Святослав стоит на высоком резном крыльце в окружении бояр и дружинников сивоусых. По случаю вече облачился он в воинский наряд. Шлем с золотою насечкой придерживает на руке у груди. Против степенных бояр еще младенец: и бороденка жидковата, и телом хлипок. Разве только тяжелый открытый лоб и придает ему достойную князя мудрость и величие.
С виду спокоен Святослав, но есть у него сомнение: поддержат ли рыльские люди? На всякий случай в толпу заслал крикунов, чтобы при нужде горла не жалели.
— Кузнец тута, начинай! — кричат и смеются в толпе.
Князь вперед шагнул. Речь его не была долгой. И без нее хорошо ведомо рыльскому люду, сколько обид чинят им половцы. Жгут города и села, арканят и угоняют в степь девок и отроков, продают их в рабы в дальние земли.
Потупясь, слушают люди негромкий княжий голос.
Прижатый к воротам, тянется, пытается разглядеть Святослава белобородый гусляр. То улыбнется в бороду, то хмуро бровью пошевелит. Знать, особое у него любопытство ко князю.
— Седлать коней зову вас, смерды и холопы, торговые и работные люди! — Голос Святослава звенит уверенней, громче. — У кого коня нету — пускай пешим идет! Честь великая и добыча богатая ждет вас, храбрые русичи!
Колыхнулся народ, зашумел.
Выскочил вперед Самошка-кузнец и крикнул визгливо, даже голос сорвался, как у молодого петушка:
— С детьми пойдем, Ольгович!
— Куда тебе, старому, версты мерять! — гаркнули из народа. — Пусти сынов одних, а сам дом сторожи…

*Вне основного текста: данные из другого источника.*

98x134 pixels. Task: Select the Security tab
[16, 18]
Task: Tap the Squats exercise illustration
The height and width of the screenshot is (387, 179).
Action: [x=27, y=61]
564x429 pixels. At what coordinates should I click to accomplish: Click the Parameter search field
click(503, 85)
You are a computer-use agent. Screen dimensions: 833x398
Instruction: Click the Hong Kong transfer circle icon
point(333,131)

Вытянул шею Самошка, будто хочет увидеть обидчика. Еще задорней поднялся хвостик его бороденки. Глянул на плечистых своих сынов и сказал с горечью:
— А куда они без меня?
Дрогнули передние ряды от хохота.
— С детьми пойдем! — дружно грянули голосистые крикуны. Сперва нестройно, а потом во всех концах подхватил слова их народ. Святослав вздохнул полной грудью и легко улыбнулся.
Самошка весело замахал руками и пустился в припляс перед княжьим крыльцом, выкрикивая:
— А мечи-то халаружные накованы, а не хуже басурманских они.

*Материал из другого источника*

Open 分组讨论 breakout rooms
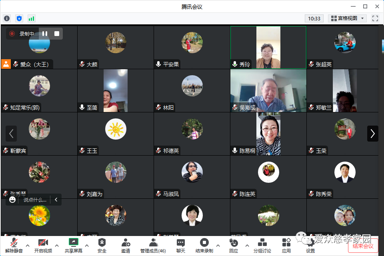The height and width of the screenshot is (256, 384). pos(262,245)
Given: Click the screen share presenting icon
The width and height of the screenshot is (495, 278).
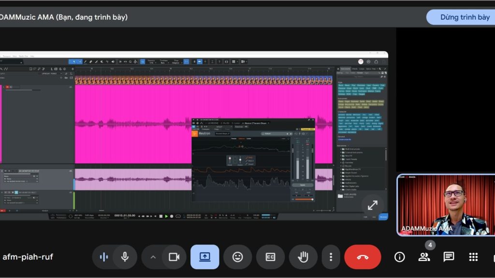Looking at the screenshot, I should 204,257.
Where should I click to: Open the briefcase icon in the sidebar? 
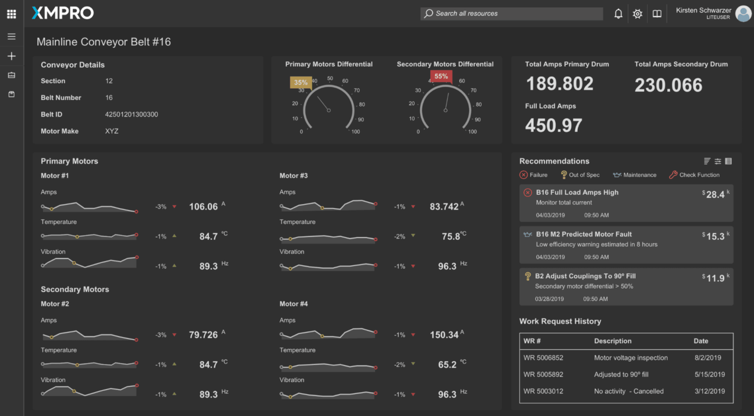click(11, 75)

«С радости зачудесил», — подумал Святослав. Доволен князь Самошкой. Хоть и посмеиваются над стариком, а уважают его, с легким сердцем на его слово откликаются.

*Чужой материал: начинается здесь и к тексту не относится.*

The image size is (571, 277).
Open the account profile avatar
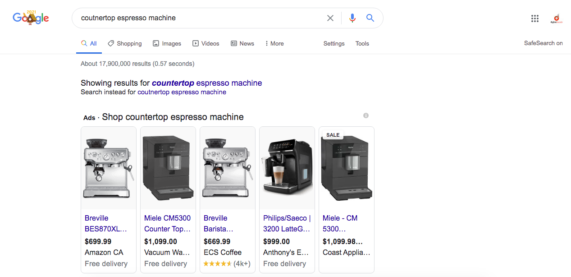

…После веча по случаю великого похода забражничал Самошка, как монах расстриженный. Ходил он по улицам и орал соромные песни. Куда бы ни семенил босой кузнец, всюду следовали за ним сыны в длинных расшитых рубашках и огромных лаптях. А за ними валом валили зеваки — авось кузнец еще что-нибудь вычудит.
Залез Самошка на городскую стену. Постоял в раздумье, покачался и вдруг свирепо погрозил в сторону степи сухим кулаком.
— Чего рты поразинули! — взвизгнул он на сынов, и те тоже обратили к степи свои пудовые кулаки. Домой возвращался кузнец совсем пьянехонек. Сыны вели его осторожно, подхватив под мышки. А он свесил бессильно голову и что-то бормотал.
Когда ноги его совсем волочились по земле, сыны подбадривали:
— А как ты, батя, в Олеговом войске ходил?
Кузнец вскидывался, выпячивая грудь, и старался идти сам, высоко поднимая ноги.
Агафья возилась у печи, двигала горшками на шестке. Сыны усадили кузнеца на лавку рядом с кадкой, в которой набухала квашня. Самошка навалился на кадку и заехал локтем в тесто. Агафья оттолкнула его и переставила кадку на стол.